Woody's character was being awakened from his frozen state and the conspirators are discussing just who it is they're awakening. He was, it seems, the owner of a health food store called something idiotic like "The Happy Carrot" where all sorts of organic and macrobiotic foods were sold. After hearing this, one of the scientsts, with a slightly amazed expression, asks, "Didn't they know about fried foods?"

Given the popularity of low carb diets, it seems Woody was ahead of his time. Atkins is so Cugat.
I thought about it
But I just couldn't call myself the InstaPugnit.

Sunday, March 07, 2004

The glossy and delectable IML8
I am indebted to the web for such things as horking up wonderful people on the barren shore of the desert island that is my life. (Boo hoo! Ed.) Here are links that I wouldn't have ever found had I not been sent them:
What did you want to know about tanukis? and here's a print I'm buying as soon as I stop spending absurd amounts of money on my new place. I think it will go nicely with my whimsical "sushi kitties" print that was a gift from another glossy and delectable one everso many years ago. When I ever get around to upgrading myself with blogger, I'll post a picture of the sushi kitties. Whimsical. Yeah. Whimsical.

Sorry for the lack of posting lately but between working more hours, watching that best of all televised sports (do I have to say?: college basketball), and dealing with my impending home purchase, I've had a bit of time suckage going on. Cheerio, wot wot! More blather in the near future.

Wednesday, March 03, 2004

He sings! He dances!
Well, it's pretty unlikely that he dances. But John Kerry does sing about his approach to any spending for national defense.

Tuesday, March 02, 2004

More dogs
Pugs, pugs and more pugs. There's a reason the Little Turk is the only dog with a motto: Multum in parvo (which, if memory doesn't betray, means something like "A lot of dog in a small space"). They are a lot of dog in a small space. Well, I'm seeing a lot of pugs in the small space of my television machine box.

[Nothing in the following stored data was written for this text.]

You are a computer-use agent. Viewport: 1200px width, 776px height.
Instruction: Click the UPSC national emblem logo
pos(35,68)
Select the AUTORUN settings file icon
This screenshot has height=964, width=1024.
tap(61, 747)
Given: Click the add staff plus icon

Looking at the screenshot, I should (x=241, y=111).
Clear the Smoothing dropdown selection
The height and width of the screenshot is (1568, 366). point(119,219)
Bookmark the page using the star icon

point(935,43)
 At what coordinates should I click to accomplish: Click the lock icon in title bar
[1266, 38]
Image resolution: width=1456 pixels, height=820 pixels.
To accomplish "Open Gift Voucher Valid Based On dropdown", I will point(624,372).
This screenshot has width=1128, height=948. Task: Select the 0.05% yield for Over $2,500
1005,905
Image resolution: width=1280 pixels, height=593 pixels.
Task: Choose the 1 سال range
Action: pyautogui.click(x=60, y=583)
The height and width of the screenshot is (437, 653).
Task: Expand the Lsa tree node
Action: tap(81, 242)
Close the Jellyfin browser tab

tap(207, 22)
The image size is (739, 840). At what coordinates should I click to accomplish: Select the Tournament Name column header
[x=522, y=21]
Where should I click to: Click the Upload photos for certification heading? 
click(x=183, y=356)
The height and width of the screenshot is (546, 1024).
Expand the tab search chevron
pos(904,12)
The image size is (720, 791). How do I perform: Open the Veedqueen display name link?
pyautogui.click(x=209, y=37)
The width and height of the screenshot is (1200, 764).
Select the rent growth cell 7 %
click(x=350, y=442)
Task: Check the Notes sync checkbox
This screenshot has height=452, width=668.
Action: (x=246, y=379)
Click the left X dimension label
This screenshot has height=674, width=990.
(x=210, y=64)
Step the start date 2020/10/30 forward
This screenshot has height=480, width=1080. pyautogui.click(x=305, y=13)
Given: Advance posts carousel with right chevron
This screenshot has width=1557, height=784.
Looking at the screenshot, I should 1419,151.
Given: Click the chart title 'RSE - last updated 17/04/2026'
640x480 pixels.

Verizon has a an ad for its DSL service slamming Comcast (on the basis of cost and lack of equipment provided) in which a guy is on the phone checking with each service as his pug roams the room and jumps up on the couch when he sits down. Then Comcast responded with an ad that is well nigh identical (they may have even gotten the same actor and pug, certainly they got the same set) except the focus is on the higher bandwidth of a cable modem. Needless to say, the actor in each ad chooses a different service.

Who cares? (Umm, Verizon, I really do care! I love my DSL service. kissy kissy!) I get to see more pugs on the tube. And don't that just make life a little more pleasant?